Queda na região historicamente favorável ao petista acende alerta no Planalto e expõe desgaste do governo.
Análise do Tema
A aprovação do presidente Luiz Inácio Lula da Silva sofreu uma queda expressiva no Nordeste, região que historicamente concentra uma de suas bases eleitorais mais sólidas, segundo levantamento divulgado pelo Instituto DataFolha. O recuo nos índices de avaliação positiva chama atenção por ocorrer justamente no território onde o petista construiu vitórias eleitorais decisivas ao longo das últimas décadas.
De acordo com a pesquisa, cresce o percentual de eleitores nordestinos que avaliam negativamente o desempenho do governo, enquanto diminui a parcela que considera a gestão ótima ou boa. O movimento reflete uma mudança de humor do eleitorado e sinaliza desgaste mesmo entre segmentos tradicionalmente alinhados ao discurso e às políticas do presidente.
Analistas apontam que fatores como o aumento do custo de vida, dificuldades econômicas persistentes, frustração com promessas de campanha e a percepção de instabilidade fiscal têm influenciado a avaliação da população. Programas sociais, embora ainda relevantes, já não parecem suficientes para conter a insatisfação crescente em parte do eleitorado da região.

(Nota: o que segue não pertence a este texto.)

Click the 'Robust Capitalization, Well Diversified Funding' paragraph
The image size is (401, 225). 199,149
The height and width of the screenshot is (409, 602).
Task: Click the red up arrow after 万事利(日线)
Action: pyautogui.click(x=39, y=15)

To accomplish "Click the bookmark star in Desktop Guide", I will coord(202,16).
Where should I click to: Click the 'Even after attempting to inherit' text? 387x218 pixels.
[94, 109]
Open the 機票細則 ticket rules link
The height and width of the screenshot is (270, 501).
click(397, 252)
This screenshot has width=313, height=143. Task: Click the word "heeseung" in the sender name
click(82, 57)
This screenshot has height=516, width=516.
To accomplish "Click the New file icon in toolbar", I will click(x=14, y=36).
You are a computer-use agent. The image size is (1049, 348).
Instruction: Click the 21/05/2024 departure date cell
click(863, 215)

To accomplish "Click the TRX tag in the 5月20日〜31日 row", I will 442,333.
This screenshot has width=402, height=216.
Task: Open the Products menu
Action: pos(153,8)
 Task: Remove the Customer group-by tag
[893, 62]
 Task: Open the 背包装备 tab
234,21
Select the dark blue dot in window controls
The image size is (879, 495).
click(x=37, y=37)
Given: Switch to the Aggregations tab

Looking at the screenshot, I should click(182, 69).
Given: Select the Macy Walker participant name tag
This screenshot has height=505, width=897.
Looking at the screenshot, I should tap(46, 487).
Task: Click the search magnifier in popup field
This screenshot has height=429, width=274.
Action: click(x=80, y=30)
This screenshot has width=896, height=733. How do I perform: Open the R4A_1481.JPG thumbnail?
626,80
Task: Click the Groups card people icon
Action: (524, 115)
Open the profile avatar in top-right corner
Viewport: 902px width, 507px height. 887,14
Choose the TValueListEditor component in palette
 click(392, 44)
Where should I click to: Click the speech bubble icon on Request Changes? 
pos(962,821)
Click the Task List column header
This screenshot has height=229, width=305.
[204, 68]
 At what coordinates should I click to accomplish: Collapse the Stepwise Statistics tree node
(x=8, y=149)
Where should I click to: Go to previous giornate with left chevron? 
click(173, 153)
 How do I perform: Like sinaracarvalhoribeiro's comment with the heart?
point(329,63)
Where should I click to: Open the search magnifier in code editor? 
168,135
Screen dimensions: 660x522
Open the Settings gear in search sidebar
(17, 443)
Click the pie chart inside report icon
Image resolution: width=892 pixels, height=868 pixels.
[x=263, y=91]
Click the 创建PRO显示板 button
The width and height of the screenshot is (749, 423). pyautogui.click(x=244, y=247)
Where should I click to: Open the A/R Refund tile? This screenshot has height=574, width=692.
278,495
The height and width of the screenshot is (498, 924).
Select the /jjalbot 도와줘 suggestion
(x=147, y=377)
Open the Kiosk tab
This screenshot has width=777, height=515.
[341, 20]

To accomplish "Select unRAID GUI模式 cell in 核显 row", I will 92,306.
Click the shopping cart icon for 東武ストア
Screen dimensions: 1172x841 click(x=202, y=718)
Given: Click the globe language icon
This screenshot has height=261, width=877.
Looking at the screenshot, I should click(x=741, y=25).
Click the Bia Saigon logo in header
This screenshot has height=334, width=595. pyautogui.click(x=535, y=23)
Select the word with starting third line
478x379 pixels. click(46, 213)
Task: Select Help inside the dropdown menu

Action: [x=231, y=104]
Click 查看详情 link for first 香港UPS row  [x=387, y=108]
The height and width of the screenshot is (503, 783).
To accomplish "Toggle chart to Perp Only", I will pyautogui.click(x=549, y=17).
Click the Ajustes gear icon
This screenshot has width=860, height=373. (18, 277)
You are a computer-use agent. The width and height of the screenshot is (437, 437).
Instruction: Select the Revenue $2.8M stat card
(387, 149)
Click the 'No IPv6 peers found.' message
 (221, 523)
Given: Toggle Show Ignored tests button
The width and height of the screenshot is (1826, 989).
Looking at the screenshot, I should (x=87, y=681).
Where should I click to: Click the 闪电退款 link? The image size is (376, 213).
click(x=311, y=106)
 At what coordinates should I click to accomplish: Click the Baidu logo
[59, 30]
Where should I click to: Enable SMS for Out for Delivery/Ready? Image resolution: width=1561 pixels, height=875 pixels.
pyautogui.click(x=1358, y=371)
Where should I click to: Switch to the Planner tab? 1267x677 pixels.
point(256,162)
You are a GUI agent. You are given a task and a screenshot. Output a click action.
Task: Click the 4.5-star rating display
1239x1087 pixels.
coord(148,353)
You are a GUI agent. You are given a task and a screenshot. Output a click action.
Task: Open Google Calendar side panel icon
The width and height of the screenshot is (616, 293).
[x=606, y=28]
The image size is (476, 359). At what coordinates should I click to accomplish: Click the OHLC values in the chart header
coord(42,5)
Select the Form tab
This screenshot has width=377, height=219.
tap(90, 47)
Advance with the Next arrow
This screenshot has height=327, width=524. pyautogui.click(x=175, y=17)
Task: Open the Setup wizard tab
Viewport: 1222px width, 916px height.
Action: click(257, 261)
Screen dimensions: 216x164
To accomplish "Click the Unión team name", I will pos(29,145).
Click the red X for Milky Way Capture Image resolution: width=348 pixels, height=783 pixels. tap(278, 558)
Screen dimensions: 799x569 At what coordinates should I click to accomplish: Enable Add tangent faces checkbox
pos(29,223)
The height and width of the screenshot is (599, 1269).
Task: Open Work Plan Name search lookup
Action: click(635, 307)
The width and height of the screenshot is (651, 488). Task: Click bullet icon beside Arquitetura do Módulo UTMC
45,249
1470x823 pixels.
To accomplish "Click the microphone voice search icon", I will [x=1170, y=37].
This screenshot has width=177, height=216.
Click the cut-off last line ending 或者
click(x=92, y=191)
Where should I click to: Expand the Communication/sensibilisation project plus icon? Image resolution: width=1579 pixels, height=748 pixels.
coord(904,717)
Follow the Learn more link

A queda no Nordeste representa um desafio estratégico para o governo, especialmente diante da antecipação do debate eleitoral de 2026. A perda de apoio em um reduto histórico fragiliza a narrativa de estabilidade política e reforça a necessidade de ajustes na condução econômica e social.
O resultado da pesquisa indica que o governo enfrenta um cenário mais complexo do que o esperado e que o capital político de Lula, embora ainda relevante, não é mais imune ao desgaste provocado por resultados concretos aquém das expectativas da população.